The Night Wolves, headed by Alexander Zaldostanov, have reportedly received generous taxpayer support through presidential grants and donations from the Russian Ministry of Culture, in return for putting on patriotic shows.
The 56 million total in Navalny’s report includes a 2014 government grant that appears to have funnelled seven million rubles to the group (about US$ 182,000 in 2014) specifically for "the synthesis of tradition and innovation" and "identification of places of motorcyclists in the spiritual life of Russian society."
The Wolves have met Putin on several high-profile occasions. Zaldostanov has spoken in admiration of the Russian President, and they are said to share a warm relationship.
In a Russian “New Year’s tree” holiday performance (a tradition established in the Soviet era), a Night Wolves character described as being in “Western” style exclaims: “Russia must be deprived of freedom, Slavic peoples need to be chained, peace should be built on their blood, those who disagree must die,” the Moscow Times reports.
According to Navalny, such holiday events are lucrative for the group. The National Charity Fund paid the Wolves 12.5 million rubles (about US$ 325,000 at 2014 exchange rates) to put on holiday performances in 2013 and 2014, according to the Moscow Times.
Night Wolves on the Prowl
The release of the documents comes after the German government announced they would refuse entry to several members of the biker gang late last month. The group had planned to commemorate the 1945 defeat of Nazi Germany by Allied forces by retracing the route of the Soviet Army to Berlin, the Guardian reports.
The cavalcade of bikers dwindled from 20 leaving Moscow on April 25 to only ten arriving in Germany with valid visas on May 3, according to German authorities.

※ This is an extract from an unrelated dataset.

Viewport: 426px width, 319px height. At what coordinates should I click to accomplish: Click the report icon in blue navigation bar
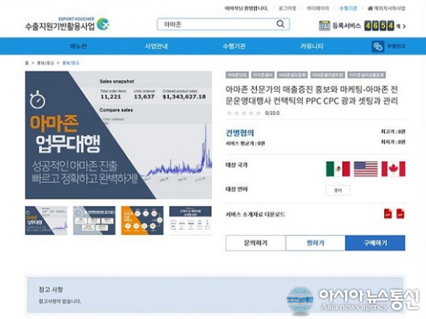(378, 46)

The Polish and Lithuanian governments, among others, refused entry to many of the gang’s members, which sparked friction in their relations with Russia.
British TV producer Peter Pomerantsev described the Night Wolves in October 2013: "The Kremlin gives them several hundred million rubles a year and they work to inspire loyalty across the country with concerts and bike shows."
In 2012, the Night Wolves lost a member of their pack during an altercation with rival biker gang Three Roads. The two gangs fell out in September 2012, according to the Telegraph. Russian blogger and leader of the Three Roads, Yevgeny Vorobyev, described the rift: "We just didn't really like the public activity of the Wolves, all that official stuff...Our ideals are music, bikes, free time and girls, after all."